Personal injury attorneys specialize in a field of law known at common law as torts. A tort is a civil claim involving a wrong or harm caused by a person or entity (such as a business) other than the person harmed. The most common type of personal injury lawsuit is a car accident. A typical personal injury attorney does many of these cases each year. Most attorneys take cases that they will likely win in court or settle on a contingency basis, which means that they do not earn a fee unless they prevail, and the attorney fee is taken from a final settlement or judgment.

The first thing that a personal injury attorney does is any case is to assess liability, typically first by getting the police report and reading it to see if a determination was made at the scene of the accident. In some cases, liability is clear, such as in most rear-end car collisions, while other cases are not so clear. Some attorneys will go to the site of the accident to see if anything can be observed that was not included in the report that could help the case or to explain the details better to a jury. In especially complex cases, the attorney might hire expert witnesses to analyze the accident, to help convince a jury that their client was not the one at fault.

Before a lawsuit is filed, a personal injury or his or her assistant spends time gathering and analyzing medical records. The attorney must become familiar and comfortable with medical terminology, and in complex cases, the attorney will likely consult medical experts (such as doctors who treated the accident victim) and medical literature to better understand the injuries so that these can be explained to a jury.

If a lawsuit is filed, the attorney will do pretrial work, such as taking depositions, interviewing witnesses, and gathering documentary evidence. The person who is claiming to be harmed through no fault of their own is known as the plaintiff, and the attorney files all pleadings in that person’s name. The evidence-gathering stage of the case is known as discovery. A deposition is like an interview conducted by the attorney with an opportunity for the at-fault party’s attorney to cross-examine the witness. Depositions are made into transcripts. The purpose of a deposition is to gather information and to have a record that can be used later at trial for cross-examination.

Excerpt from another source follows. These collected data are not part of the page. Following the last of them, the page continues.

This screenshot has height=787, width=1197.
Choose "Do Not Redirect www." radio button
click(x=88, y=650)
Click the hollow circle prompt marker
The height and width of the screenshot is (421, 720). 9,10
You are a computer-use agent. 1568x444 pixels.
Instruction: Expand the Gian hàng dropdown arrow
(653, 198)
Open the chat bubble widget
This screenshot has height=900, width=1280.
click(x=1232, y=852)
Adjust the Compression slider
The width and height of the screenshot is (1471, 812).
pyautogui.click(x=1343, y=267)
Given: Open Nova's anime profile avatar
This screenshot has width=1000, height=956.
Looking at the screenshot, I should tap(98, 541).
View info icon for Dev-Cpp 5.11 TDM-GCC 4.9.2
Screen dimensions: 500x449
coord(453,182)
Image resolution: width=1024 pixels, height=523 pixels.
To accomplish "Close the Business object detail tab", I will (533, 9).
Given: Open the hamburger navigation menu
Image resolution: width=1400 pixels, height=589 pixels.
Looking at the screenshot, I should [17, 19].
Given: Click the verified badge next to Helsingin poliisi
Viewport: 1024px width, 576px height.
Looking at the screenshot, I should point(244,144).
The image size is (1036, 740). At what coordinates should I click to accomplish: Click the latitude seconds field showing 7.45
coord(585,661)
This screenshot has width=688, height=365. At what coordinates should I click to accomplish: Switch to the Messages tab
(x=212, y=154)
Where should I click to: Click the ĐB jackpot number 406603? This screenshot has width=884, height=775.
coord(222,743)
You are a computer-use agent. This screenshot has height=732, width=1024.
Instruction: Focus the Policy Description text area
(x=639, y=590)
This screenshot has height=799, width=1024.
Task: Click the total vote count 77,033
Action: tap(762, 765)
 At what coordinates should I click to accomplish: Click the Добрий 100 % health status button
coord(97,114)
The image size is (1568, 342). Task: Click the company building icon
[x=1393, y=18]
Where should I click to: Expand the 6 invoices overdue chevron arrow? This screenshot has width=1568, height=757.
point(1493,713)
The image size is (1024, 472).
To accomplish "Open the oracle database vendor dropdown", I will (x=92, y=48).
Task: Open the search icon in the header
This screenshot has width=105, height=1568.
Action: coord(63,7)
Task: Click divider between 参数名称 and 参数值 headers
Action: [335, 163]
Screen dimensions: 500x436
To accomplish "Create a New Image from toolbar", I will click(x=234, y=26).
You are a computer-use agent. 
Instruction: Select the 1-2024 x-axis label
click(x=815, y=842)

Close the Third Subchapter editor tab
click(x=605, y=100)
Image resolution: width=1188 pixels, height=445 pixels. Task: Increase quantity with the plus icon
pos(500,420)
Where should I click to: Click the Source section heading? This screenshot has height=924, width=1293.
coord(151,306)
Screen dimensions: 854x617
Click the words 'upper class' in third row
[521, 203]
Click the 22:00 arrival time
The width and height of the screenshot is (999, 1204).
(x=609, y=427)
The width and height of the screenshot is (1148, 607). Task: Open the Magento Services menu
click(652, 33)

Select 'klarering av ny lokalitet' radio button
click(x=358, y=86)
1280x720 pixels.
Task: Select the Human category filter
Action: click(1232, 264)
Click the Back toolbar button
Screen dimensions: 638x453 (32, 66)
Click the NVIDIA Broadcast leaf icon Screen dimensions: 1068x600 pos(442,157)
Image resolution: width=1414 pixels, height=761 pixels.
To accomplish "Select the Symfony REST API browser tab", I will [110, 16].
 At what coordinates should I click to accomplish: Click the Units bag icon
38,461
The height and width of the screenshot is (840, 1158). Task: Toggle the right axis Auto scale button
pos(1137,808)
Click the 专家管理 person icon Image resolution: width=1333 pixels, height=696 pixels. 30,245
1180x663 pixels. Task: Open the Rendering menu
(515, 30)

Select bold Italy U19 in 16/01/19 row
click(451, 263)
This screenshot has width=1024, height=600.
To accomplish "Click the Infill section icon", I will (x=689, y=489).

If the parties cannot reach a settlement agreement (an amount of money paid to the plaintiff to not proceed with a jury trial), then the case will go to trial. Most cases settle prior to trial, but a good personal injury attorney must demonstrate that he or she is a good trial lawyer. Trials can last a day or less or many weeks. Cases in which the plaintiff was seriously injured or in which liability is at issue are likely to take longer, as many experts will need to testify about the extent of the plaintiff’s injuries or how the accident was caused. Financial experts may testify about economic losses (loss of the plaintiff’s ability to work). One of the most exciting and rewarding experiences in a trial attorney’s career is winning jury verdicts in a client’s favor.